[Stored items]
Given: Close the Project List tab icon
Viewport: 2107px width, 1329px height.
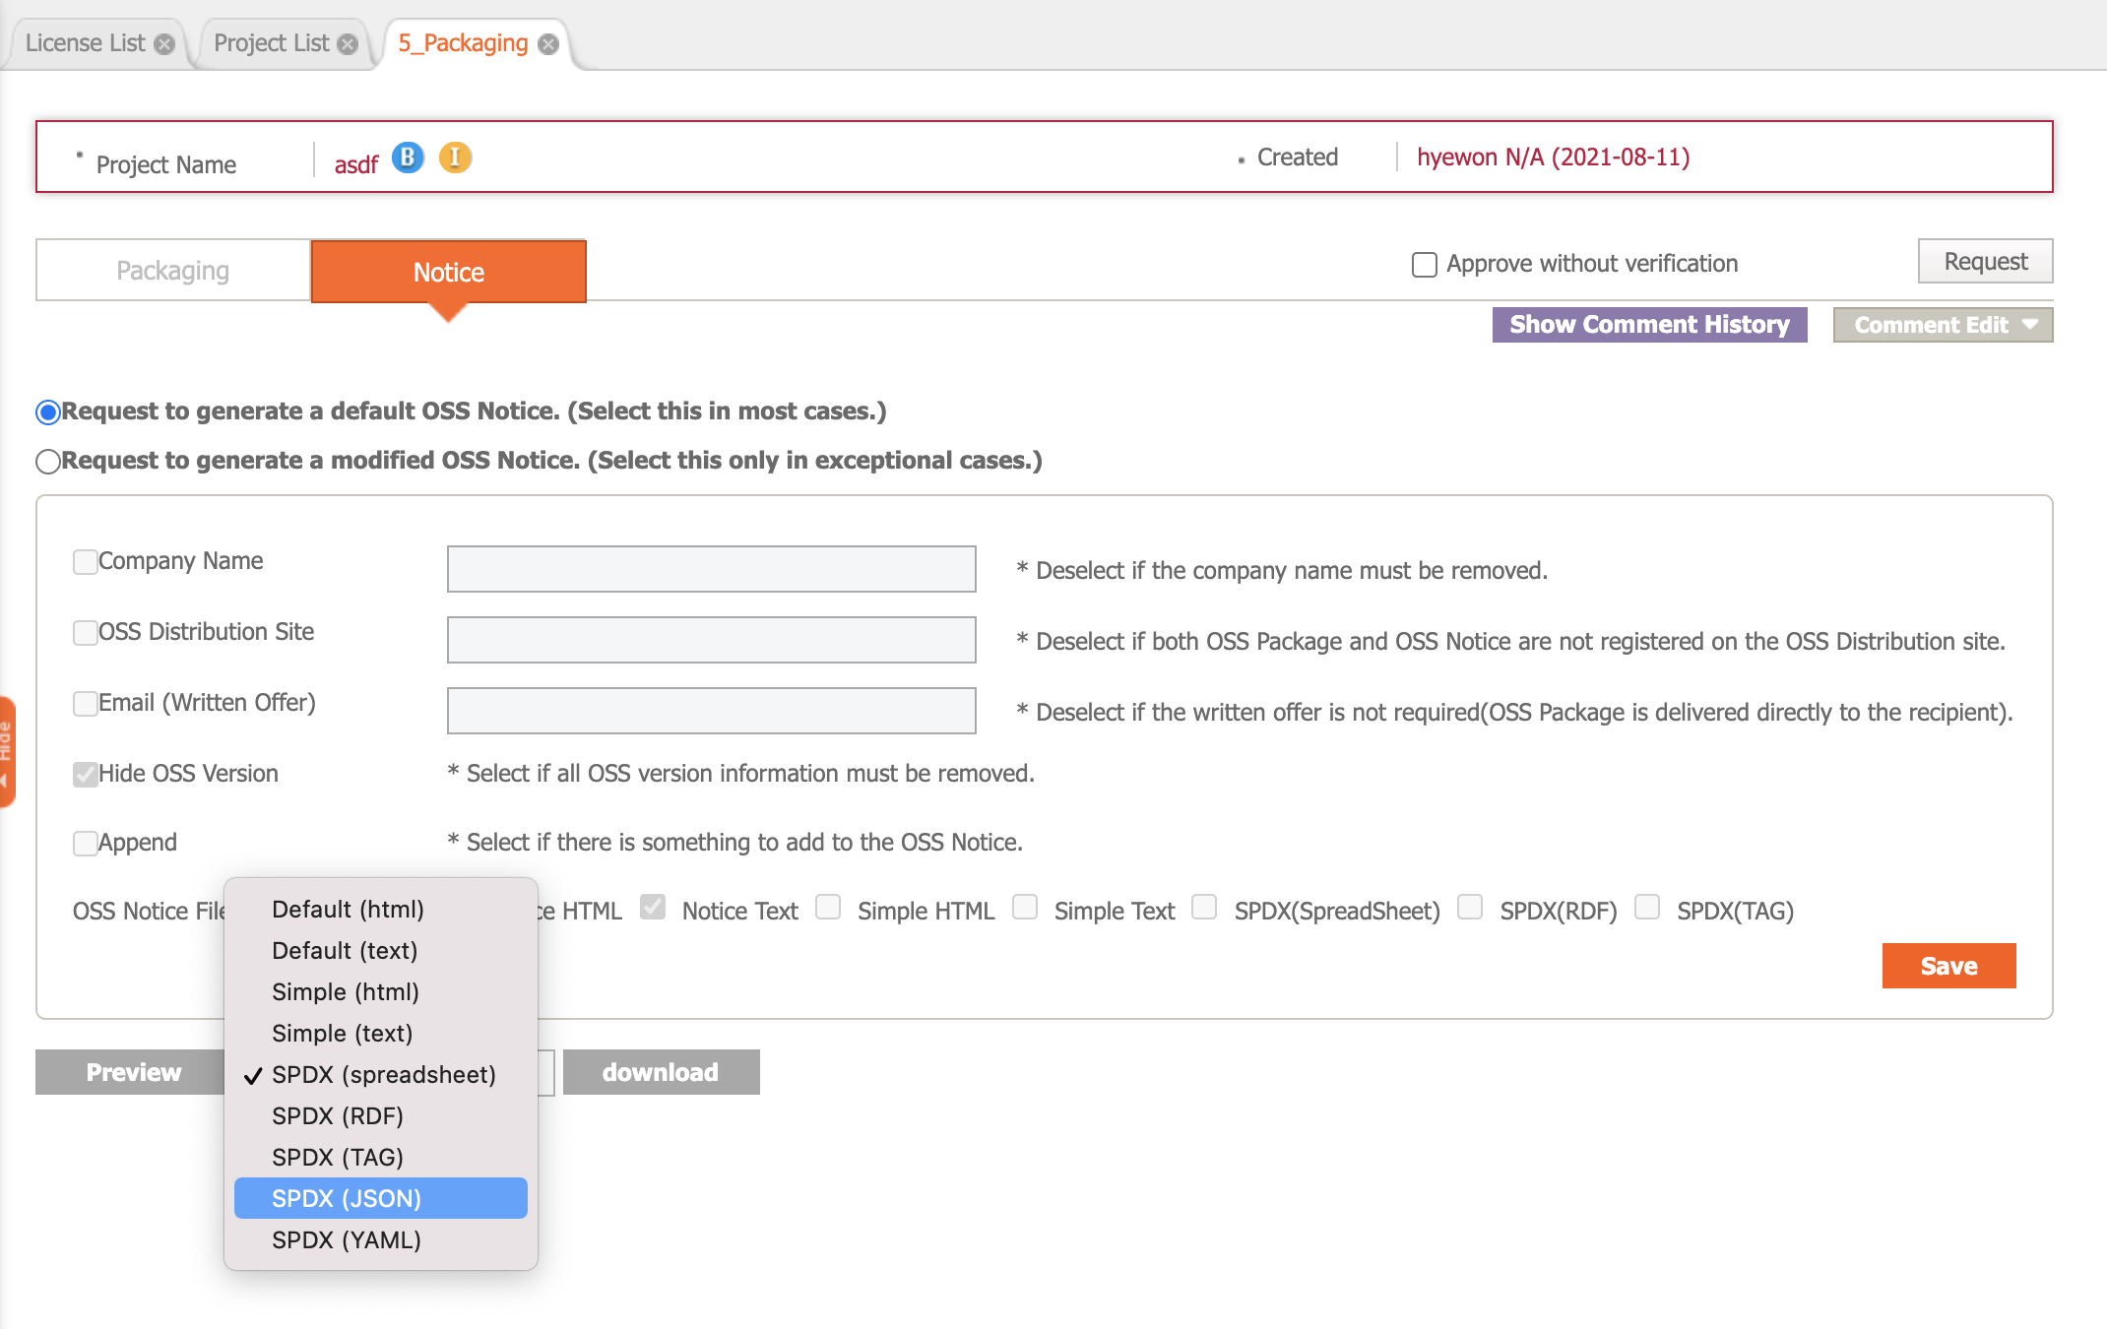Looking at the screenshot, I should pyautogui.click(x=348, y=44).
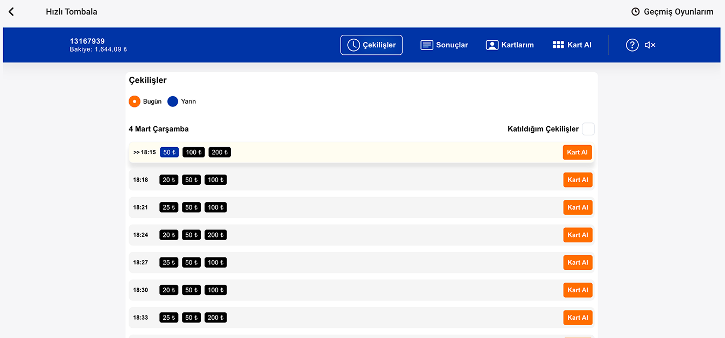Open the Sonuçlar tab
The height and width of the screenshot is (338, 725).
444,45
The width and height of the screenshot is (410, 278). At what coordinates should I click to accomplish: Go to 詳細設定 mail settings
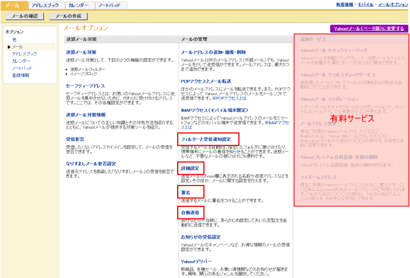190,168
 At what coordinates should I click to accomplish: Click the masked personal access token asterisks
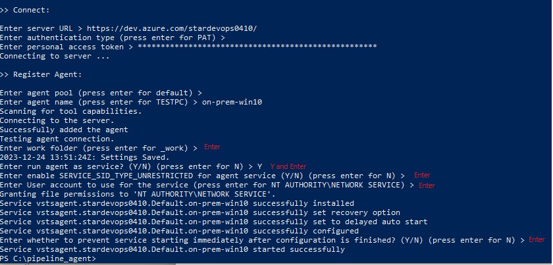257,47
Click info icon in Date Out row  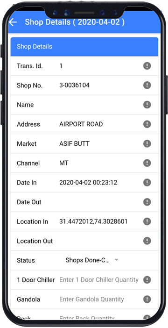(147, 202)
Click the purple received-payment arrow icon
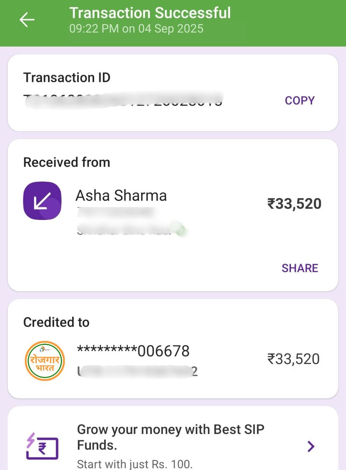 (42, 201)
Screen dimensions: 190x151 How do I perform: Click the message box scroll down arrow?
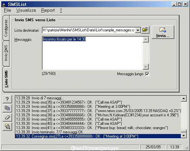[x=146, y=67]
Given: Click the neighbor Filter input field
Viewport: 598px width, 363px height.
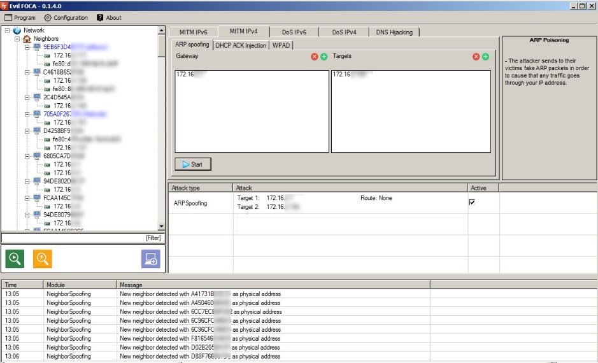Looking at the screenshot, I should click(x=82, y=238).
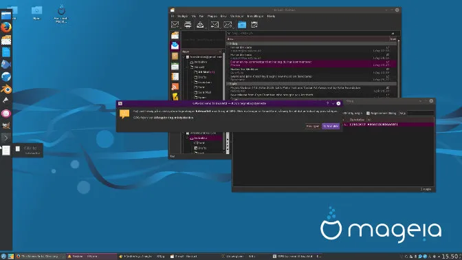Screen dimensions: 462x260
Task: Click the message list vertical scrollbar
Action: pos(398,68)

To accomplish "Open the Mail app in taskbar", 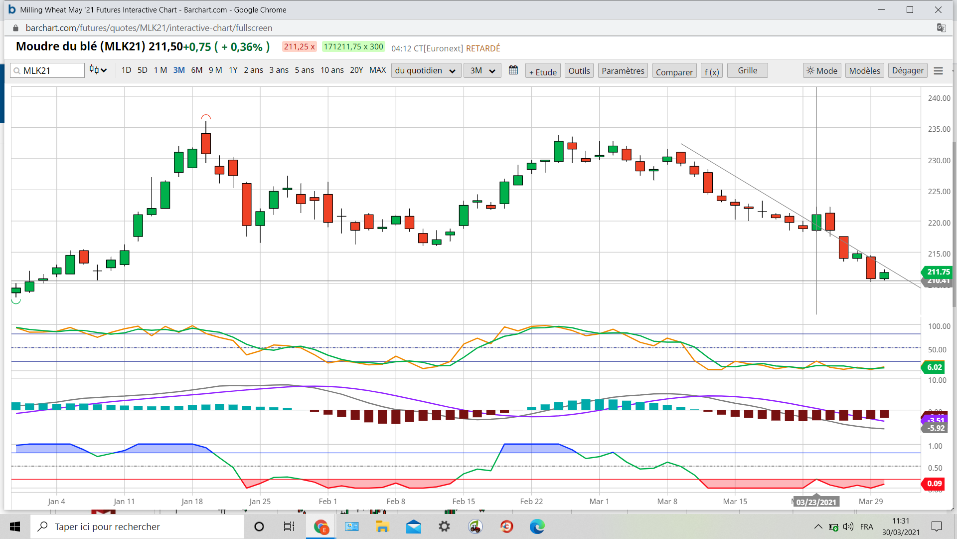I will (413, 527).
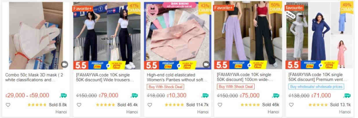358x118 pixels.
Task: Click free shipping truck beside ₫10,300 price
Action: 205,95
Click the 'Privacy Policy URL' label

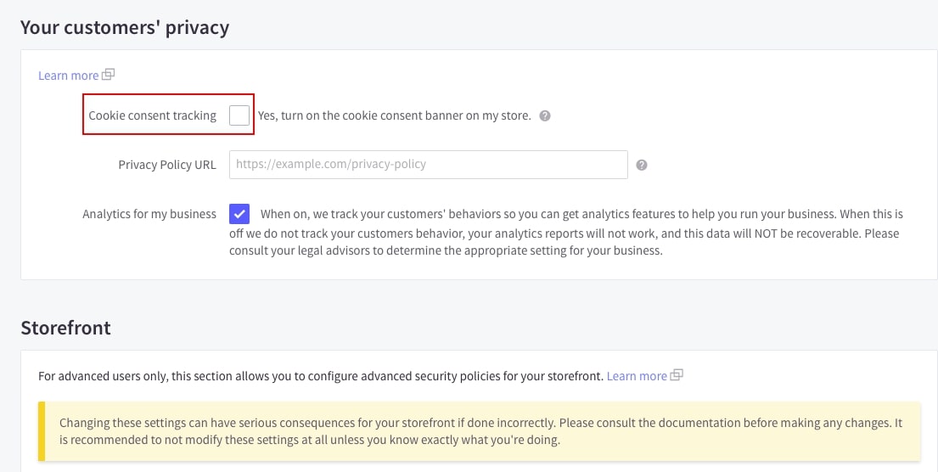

- Set exercise:
Rewrite the rows from the line with "Screen dimensions: 190x151" up to and including the line with "[x=146, y=67]", replacing "message box" with "chat box" and keeping everything else the same. Leave the pictures out of your answer.

- Solved problem:
Screen dimensions: 190x151 How do I perform: Click the chat box scroll down arrow?
[x=146, y=67]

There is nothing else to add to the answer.